Davi do BBB nos mostra por que amamos odiar homens negros
Não foi com a presença de Davi no BBB 24 que começamos a ver o quanto um homem negro está sujeito a ser "reduzido a um neguinho", como diz a música "Capítulo 4 versículo 3" de Racionais MC, de 1997:
Te oferece dinheiro, conversa com calma
Contamina seu caráter, rouba sua alma
Depois te joga na merda sozinho
E transforma um preto tipo A num neguinho
O verso da música de 27 anos atrás não poderia ser mais atual. Ele reflete como homens pretos, a troco de dinheiro e ascensão social, enfrentam constantes questionamentos sobre sua personalidade, atitudes e caráter por pessoas brancas - principalmente por mulheres brancas.
Hoje vemos e vivemos uma hierarquia social muito bem desenhada pelo racismo estrutural, aquele que veio desde a época da escravidão nos dizendo que o negro é menos que o branco em absolutamente todos os sentidos, espaços e possibilidades de vivências. Não é segredo que ainda acreditamos nisso e perpetuamos isso, pois quando olhamos para os dados de desigualdade social, a população negra é a que ainda mais carece de acessos básicos como moradia, alimentação, estudo, emprego formal e tantos outros privilégios que são naturalizados e acessados por quem não é negro no país mais preto além-mar do continente africano.

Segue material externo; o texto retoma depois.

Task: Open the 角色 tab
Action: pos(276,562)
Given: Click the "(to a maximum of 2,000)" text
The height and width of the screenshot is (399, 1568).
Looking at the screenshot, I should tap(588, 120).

Como diria Cida Bento, esse é um pacto muito perverso, o pacto da branquitude. Ele deixa que a população negra chegue somente aonde ela quer que o negro chegue, depois de fazê-lo passar por tudo que ela gostaria que ele tivesse passado.
Mesmo que o negro ainda seja maioria neste país, ele é menorizado em poder. E quando digo "poder" não estou apenas referenciando o privilégio que o negro não possui, estou me referindo também a todas as faltas de possibilidades de o negro poder fazer ou ter alguma coisa além daquilo que o branco acha que o negro merece.
Esse pacto gira em torno das pessoas brancas e serve às pessoas brancas, que se apoiam em grupo para justificar ações e atitudes que, se fossem reversas, jamais seriam toleradas. É possível que mulheres brancas, que já estão mais a salvo na hierarquia social de sofrer qualquer "cancelamento" por conta do uso indiscriminado e aproveitador do movimento feminista, destruam a saúde emocional de um homem negro com a mesma facilidade com que o país se diz "não racista".
Mulheres brancas podem agir sem pensar em qualquer consequência de talvez infundadas acusações, pois ela raramente virá. A mulher branca está a salvo das consequências de seus atos, pois, neste pacto, elas também têm o poder de menorizar o negro até onde elas quiserem que ele seja reduzido. Elas têm mais poder sobre isso do que o homem branco, pois esse ainda é criticado e, às vezes, penalizado por ser racista, machista, xenofóbico, lgbtfóbico ou ter qualquer outro preconceito.
Mulheres brancas têm o passe livre para o preconceito saindo impunes caso estejam "erradas" sobre alguém ou algum grupo social. Basta um "eu errei" e elas podem pegar o negro, contaminar seu caráter e jogar um preto tipo A, sozinho, na mais degradante definição de "neguinho".
O brasileiro ama odiar homens negros, e a sua forma de não se dizer racista depois de tudo isso ainda é usar da "benevolência" e se tornar o "branco salvador". Aquele que usa sua posição de poder para dar - e preste bastante atenção nessa palavra - algo que ele resolveu que aquele negro é digno de ter.
Essa atitude não é uma atitude de alguém que não é racista, ou de alguém que não faz parte do pacto da branquitude. Pois não se trata e nunca se tratou de "dar".
A equidade para o povo negro sempre se dará através da devolução daquilo que nos foi tirado. E isso, nem a branquitude que reduz, nem a branquitude que salva, estão dispostos a fazer.